JSON to Data Table Code 1
import json
import pandas as pd
import datetime
with open("b0044_AAPL_2406.json", "r") as fp_json:
aapl_2406_data = json.load(fp_json)
pd_tmp_data = []
for _date in aapl_2406_data["Time Series (5min)"]:
tmp_data = aapl_2406_data["Time Series (5min)"][_date]
pd_tmp_data.append([datetime.datetime.strptime(_date, '%Y-%m-%d %H:%M:%S'), float(tmp_data['open']),
float(tmp_data['high']), float(tmp_data['low']), float(tmp_data['close']),
float(tmp_data['volume'])])
df = pd.DataFrame(pd_tmp_data, columns=['date', 'open', 'high', 'low', 'close', 'volume'])
print(df)
Output 1
date open high low close volume
0 2024-06-28 19:55:00 211.41 211.70 211.40 211.660 13341.0
1 2024-06-28 19:50:00 211.31 211.44 211.31 211.440 4606.0
2 2024-06-28 19:45:00 211.31 211.38 211.29 211.350 2269.0
3 2024-06-28 19:40:00 211.28 211.38 211.28 211.325 1970.0
4 2024-06-28 19:35:00 211.16 211.30 211.14 211.280 4367.0
... ... ... ... ... ... ...
3643 2024-06-03 04:20:00 192.85 192.91 192.84 192.910 1499.0
3644 2024-06-03 04:15:00 192.91 192.96 192.84 192.900 2229.0
3645 2024-06-03 04:10:00 192.91 192.95 192.79 192.950 11909.0
3646 2024-06-03 04:05:00 193.10 193.31 192.90 192.900 14845.0
3647 2024-06-03 04:00:00 192.45 193.14 192.45 193.050 26584.0
Code 2
print(df.median())
"""
pandas.DataFreame.median()
axis: The axis on which to standard the {0: index/1: columns} calculation.

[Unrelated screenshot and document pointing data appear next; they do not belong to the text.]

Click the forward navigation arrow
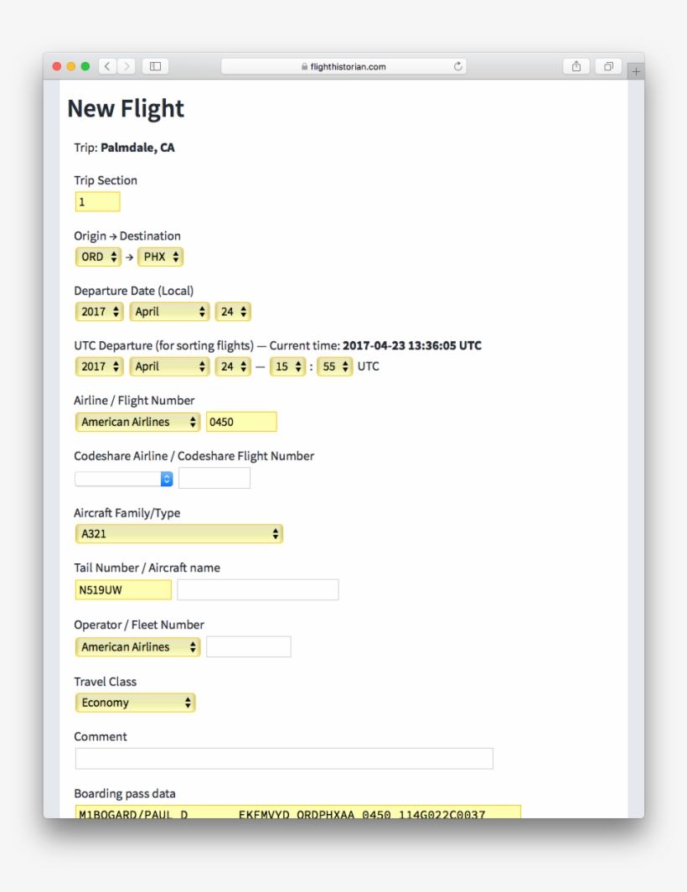The width and height of the screenshot is (687, 892). [127, 65]
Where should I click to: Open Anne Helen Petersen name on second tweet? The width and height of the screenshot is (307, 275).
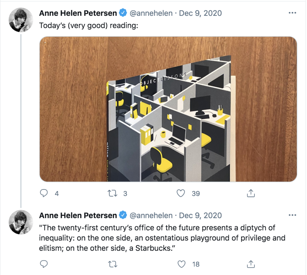point(78,215)
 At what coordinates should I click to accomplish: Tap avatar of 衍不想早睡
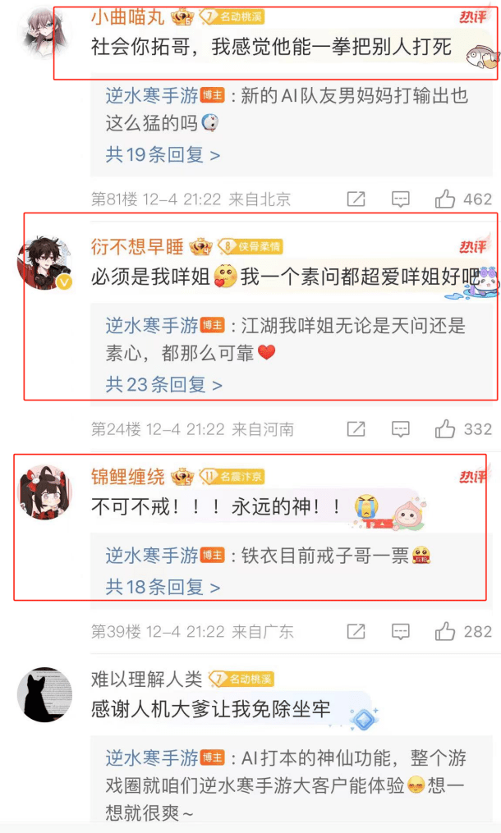[x=44, y=263]
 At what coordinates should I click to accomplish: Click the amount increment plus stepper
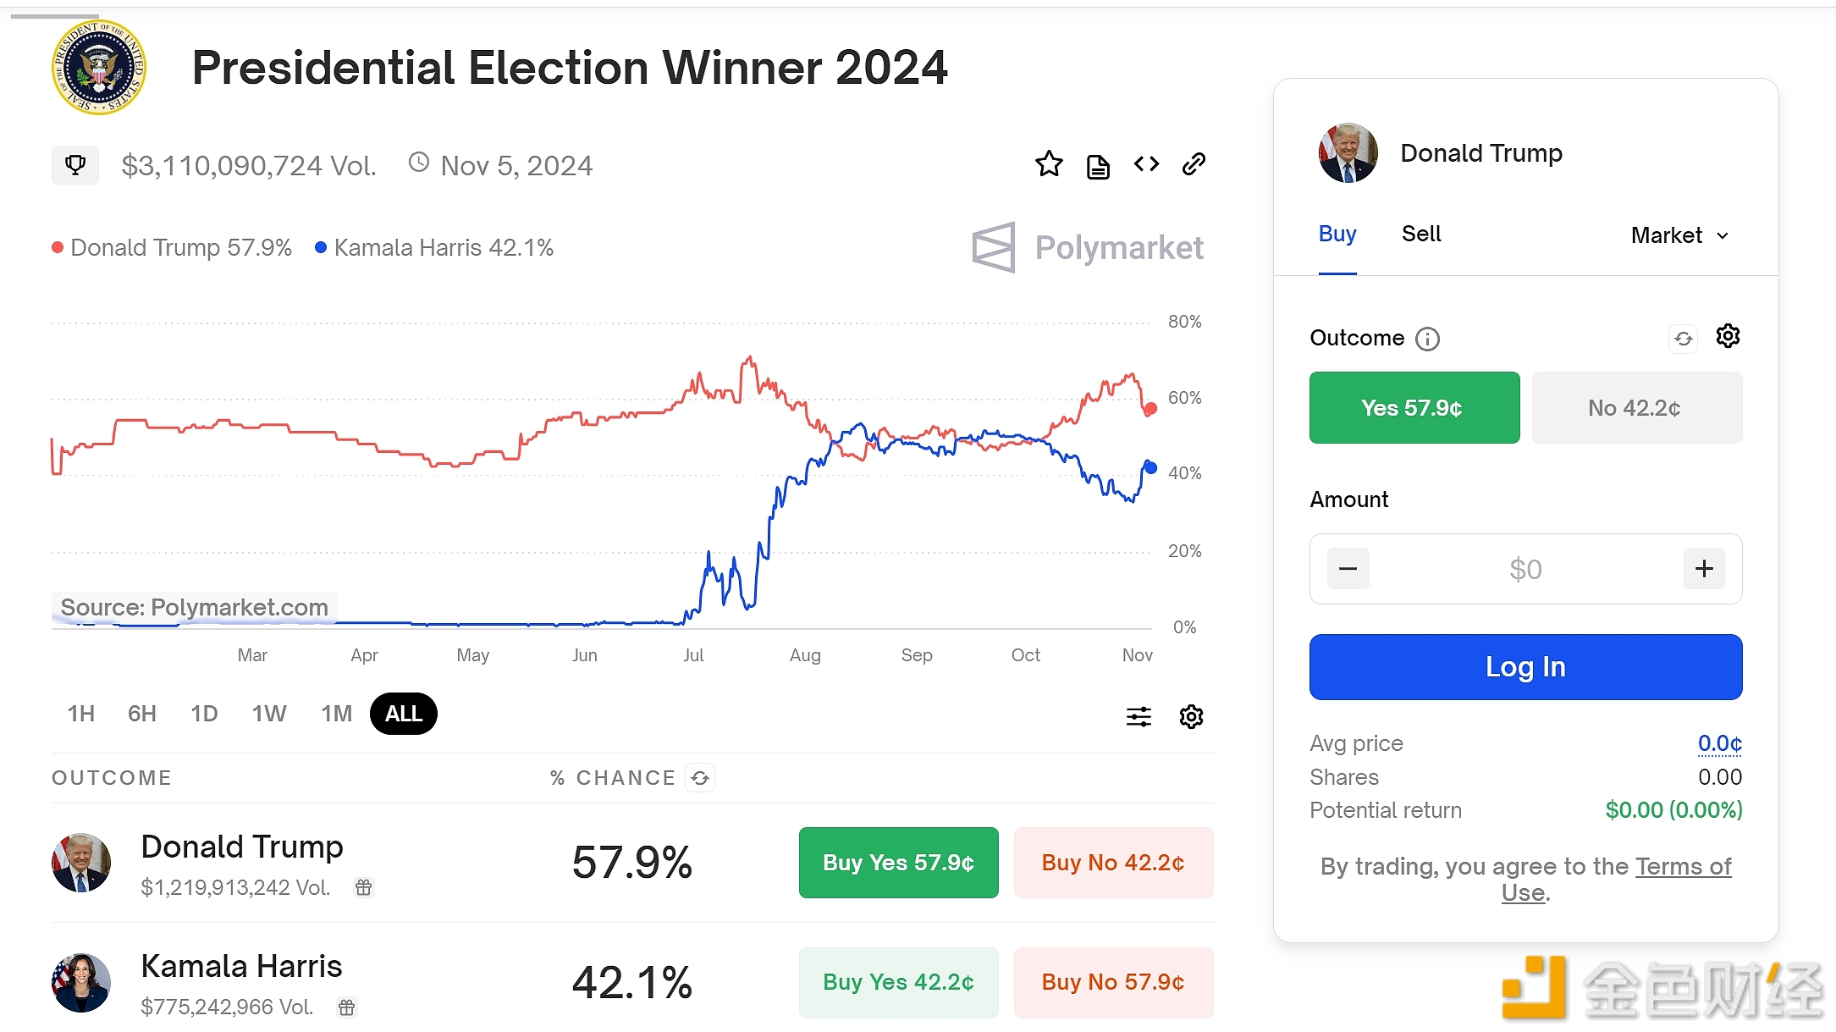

skipna : Whether to ignore missing values.
level : For Multi Index, the level at which to perform the calculation.
numeric_only: Whether to use only numbers, decimals, and booleans.
kwargs : Additional keywords to pass to the function.
"""
Output 2
[3648 rows x 6 columns]
date 2024-06-14 11:57:30
open 209.78
high 209.94
low 209.545
close 209.78
volume 26344.5
dtype: object
Personally, I use it most to check for any “jumping data” and to see if deduplication is necessary.

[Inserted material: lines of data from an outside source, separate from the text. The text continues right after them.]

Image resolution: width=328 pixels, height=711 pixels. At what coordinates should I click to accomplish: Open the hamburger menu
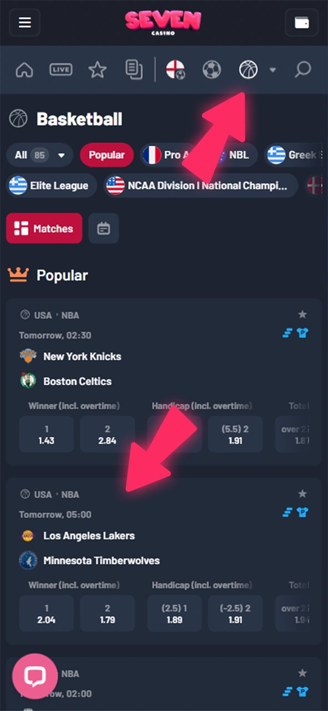(25, 23)
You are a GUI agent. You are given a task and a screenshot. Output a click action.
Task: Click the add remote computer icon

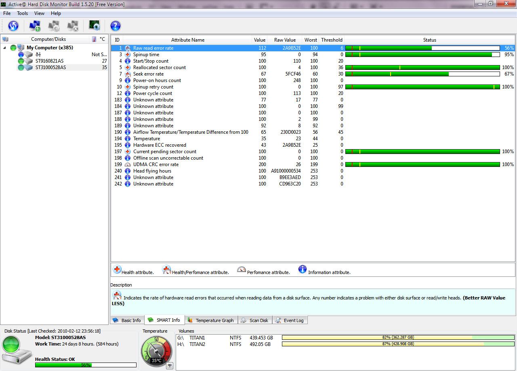tap(35, 26)
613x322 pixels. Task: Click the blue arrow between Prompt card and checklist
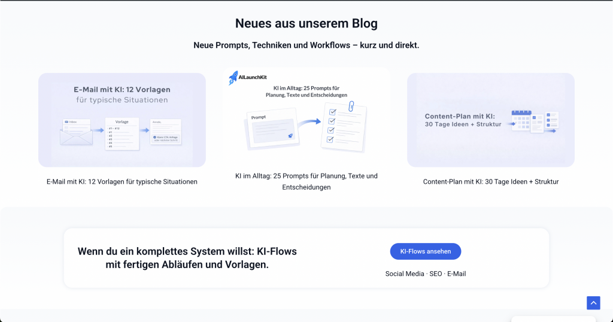(x=308, y=121)
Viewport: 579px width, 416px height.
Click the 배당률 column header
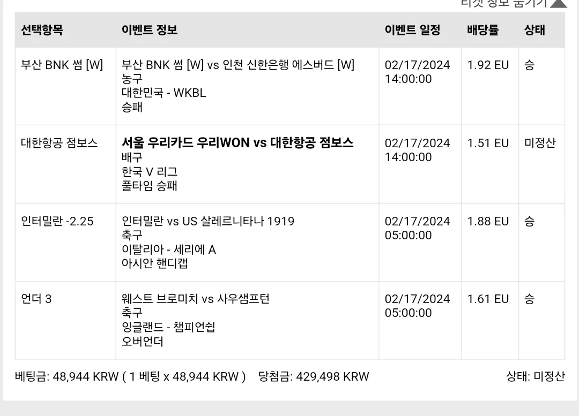click(x=483, y=30)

That said, I’ve developed a habit of first tabulating data before drawing graphs or refining it. I think many of you who work with data frequently are probably the same.
Things might be different now, but when I was learning, I relied heavily on my personal intuition to analyze data. I would visually inspect different aspects of the data first, make a judgment, and then apply logic. But nowadays, there seems to be a more structured approach based on the characteristics of the data.
Personally, I still believe an analyst’s intuition plays a crucial role in data analysis. Maybe that’s just because I’m from an older generation. I sometimes wonder if I’m falling behind the latest trends.